Snowflake is a Software-as-a-Service (SaaS) based warehouse solution that can run on any of the popular cloud providers (AWS, Azure, GCP). It was purpose-built for the cloud and has a few key components which make it extremely unique compared to other cloud data warehouses. Snowflake was launched publicly in 2014 and has since become a major player in the data warehousing industry being valued at $90.35 billion as of October 2021.
Snowflake was developed in the cloud and for the cloud. This means it comes with zero baggage and almost no management or operational overhead. As a native SaaS service, Snowflake handles all of the backend infrastructure so that you can focus on doing what matters most: deriving insights from your data. Snowflake offers a ton of scalability enabling near-unlimited concurrent queries.
What Is BigQuery?
Google BigQuery was first launched in 2010 as a part of Google Cloud Platform and was one of the very first data warehouse solutions available in the market. However, at the time, it was largely thought of as a complex query engine. Google BigQuery has come a long way since then and it is no longer the same solution.

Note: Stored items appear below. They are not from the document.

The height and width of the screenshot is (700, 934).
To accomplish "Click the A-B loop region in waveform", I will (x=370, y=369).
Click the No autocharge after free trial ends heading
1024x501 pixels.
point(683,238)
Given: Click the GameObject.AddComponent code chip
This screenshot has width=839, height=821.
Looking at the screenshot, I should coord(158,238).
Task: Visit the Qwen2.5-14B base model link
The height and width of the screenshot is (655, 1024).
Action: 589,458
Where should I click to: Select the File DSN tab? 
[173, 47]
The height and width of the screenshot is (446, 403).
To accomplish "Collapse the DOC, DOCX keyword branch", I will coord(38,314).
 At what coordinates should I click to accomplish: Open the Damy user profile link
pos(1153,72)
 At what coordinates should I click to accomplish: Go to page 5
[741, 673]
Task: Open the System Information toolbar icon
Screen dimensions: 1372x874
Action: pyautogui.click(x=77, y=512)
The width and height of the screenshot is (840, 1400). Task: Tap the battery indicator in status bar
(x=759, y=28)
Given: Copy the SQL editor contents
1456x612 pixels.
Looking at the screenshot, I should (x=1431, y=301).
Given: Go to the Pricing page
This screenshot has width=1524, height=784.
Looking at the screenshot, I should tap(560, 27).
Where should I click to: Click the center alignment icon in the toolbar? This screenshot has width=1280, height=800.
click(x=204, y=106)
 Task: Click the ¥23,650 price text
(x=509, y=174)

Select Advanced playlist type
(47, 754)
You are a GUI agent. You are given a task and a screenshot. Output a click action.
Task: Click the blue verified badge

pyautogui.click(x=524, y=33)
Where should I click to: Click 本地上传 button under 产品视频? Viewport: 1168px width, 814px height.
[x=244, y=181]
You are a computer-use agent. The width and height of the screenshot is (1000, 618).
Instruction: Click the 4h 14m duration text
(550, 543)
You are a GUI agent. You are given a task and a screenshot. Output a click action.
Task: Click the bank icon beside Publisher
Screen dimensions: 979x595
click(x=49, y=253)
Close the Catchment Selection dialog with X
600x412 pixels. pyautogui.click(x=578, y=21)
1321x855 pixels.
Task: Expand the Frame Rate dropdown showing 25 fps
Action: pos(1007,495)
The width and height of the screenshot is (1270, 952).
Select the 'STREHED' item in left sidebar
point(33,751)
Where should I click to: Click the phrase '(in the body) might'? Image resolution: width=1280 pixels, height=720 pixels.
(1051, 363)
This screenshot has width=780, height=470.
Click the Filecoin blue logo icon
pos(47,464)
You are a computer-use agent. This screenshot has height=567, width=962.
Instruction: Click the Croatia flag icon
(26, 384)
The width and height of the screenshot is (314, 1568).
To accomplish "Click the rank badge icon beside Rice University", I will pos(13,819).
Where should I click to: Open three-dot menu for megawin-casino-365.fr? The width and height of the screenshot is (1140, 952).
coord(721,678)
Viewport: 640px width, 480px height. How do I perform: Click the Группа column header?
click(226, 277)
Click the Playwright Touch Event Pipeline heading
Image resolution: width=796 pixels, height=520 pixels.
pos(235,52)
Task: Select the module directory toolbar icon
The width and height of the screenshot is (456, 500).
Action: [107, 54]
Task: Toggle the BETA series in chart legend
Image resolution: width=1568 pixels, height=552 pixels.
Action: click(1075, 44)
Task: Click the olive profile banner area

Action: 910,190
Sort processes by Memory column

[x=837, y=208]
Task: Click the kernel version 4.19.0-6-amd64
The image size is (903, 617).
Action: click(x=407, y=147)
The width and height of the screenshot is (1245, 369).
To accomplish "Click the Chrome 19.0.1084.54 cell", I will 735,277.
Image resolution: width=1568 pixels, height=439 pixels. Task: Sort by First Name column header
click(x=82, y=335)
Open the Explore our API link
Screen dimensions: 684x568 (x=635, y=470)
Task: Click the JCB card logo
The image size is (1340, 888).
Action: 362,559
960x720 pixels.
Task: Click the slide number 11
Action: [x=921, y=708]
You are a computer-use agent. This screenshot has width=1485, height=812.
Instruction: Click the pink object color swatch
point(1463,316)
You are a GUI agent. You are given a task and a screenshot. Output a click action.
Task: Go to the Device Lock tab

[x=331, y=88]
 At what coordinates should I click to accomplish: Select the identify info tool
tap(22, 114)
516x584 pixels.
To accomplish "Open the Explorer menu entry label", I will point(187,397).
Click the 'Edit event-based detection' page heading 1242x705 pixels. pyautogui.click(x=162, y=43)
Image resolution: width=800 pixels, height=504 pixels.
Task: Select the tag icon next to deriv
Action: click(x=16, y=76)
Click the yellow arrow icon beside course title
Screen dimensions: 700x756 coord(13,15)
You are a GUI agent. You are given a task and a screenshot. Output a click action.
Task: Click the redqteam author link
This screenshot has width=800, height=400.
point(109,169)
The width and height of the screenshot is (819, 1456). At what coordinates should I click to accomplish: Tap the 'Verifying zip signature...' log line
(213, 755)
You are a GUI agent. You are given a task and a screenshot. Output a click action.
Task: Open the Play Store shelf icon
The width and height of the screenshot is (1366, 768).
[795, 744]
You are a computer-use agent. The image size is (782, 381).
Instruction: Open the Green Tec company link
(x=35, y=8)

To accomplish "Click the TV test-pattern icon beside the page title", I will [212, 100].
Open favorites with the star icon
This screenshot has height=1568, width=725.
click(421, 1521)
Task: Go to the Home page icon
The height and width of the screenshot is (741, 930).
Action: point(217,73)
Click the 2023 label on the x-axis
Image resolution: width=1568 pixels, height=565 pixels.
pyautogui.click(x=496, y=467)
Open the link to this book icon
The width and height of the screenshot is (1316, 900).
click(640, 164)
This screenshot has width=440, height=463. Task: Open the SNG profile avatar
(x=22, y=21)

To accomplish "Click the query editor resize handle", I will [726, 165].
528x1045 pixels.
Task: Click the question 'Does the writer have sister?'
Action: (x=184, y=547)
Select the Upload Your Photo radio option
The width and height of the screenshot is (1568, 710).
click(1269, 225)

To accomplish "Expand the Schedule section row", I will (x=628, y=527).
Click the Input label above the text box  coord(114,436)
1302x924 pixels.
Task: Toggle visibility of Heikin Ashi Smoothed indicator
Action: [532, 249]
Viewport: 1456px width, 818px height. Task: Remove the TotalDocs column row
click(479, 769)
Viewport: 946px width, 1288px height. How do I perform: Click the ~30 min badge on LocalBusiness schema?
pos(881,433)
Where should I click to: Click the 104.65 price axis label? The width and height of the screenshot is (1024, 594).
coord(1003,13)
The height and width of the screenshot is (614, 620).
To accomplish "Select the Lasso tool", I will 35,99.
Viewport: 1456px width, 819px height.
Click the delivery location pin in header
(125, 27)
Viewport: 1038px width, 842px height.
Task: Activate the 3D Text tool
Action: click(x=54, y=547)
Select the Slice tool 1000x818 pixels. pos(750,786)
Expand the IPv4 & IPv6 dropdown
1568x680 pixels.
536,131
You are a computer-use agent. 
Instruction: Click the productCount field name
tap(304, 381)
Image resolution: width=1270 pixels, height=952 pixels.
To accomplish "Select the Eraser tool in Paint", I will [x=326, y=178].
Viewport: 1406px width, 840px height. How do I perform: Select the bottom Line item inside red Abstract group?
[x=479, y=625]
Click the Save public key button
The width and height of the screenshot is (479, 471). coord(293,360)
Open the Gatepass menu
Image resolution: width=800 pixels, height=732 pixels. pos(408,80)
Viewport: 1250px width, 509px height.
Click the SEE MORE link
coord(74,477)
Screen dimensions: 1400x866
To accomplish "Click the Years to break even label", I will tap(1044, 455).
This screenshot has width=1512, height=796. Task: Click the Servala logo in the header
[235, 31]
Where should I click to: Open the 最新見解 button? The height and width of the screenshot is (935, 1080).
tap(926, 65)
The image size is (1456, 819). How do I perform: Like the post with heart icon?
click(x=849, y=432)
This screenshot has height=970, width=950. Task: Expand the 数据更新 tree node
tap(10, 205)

Similar to Snowflake, with BigQuery you don’t have to set up or maintain any infrastructure. Instead, you can focus on discovering meaningful insights using standard SQL. Google BigQuery is completely native to Google and doesn’t run on any other cloud provider.
Architecture
Snowflake
Snowflake is a completely serverless solution that has fully separated storage from compute and is based on ANSI SQL. Its architecture is based on an assortment of traditional shared-disk and shared-nothing architectures to provide you with the best of both worlds. It makes your data available to all compute nodes in the platform by using a central repository for persisted data.
Snowflake leverages MPP (massively parallel processing) to process all of your queries. This means that each individual compute cluster (virtual machine or server) stores a portion of your entire data set locally. For storage, Snowflake organizes your data into separate micro partitions that are then internally optimized and compressed into columnar storage.
In fact, all of the data that is loaded into Snowflake is reorganized, optimized, and compressed into a columnar format so that it can be kept in cloud storage. Snowflake automatically handles all aspects of data storage as it relates to file size, structure, compression, metadata, statistics, and other data objects that are only accessible through SQL queries and are not directly visible to you.
Processing within Snowflake is done using “virtual warehouses” or clusters of compute resources. Each warehouse is an MPP that is composed of several nodes. Snowflake’s cloud services layer coordinates all activities across Snowflake to handle everything from user requests, authentication, infrastructure management, metadata management, query parsing and optimization, access control, etc.
Google BigQuery
Google BigQuery is very similar to Snowflake in that it is serverless and separated storage from compute. It is also based on ANSI SQL. However, its architecture is quite different. BigQuery uses a vast set of multi-tenant services driven by specific Google infrastructure technologies like Dremel, Colossus, Jupiter, and Borg. Computing in Google BigQuery is done using Dremel which is a large multi-tenant compute cluster used to execute SQL queries.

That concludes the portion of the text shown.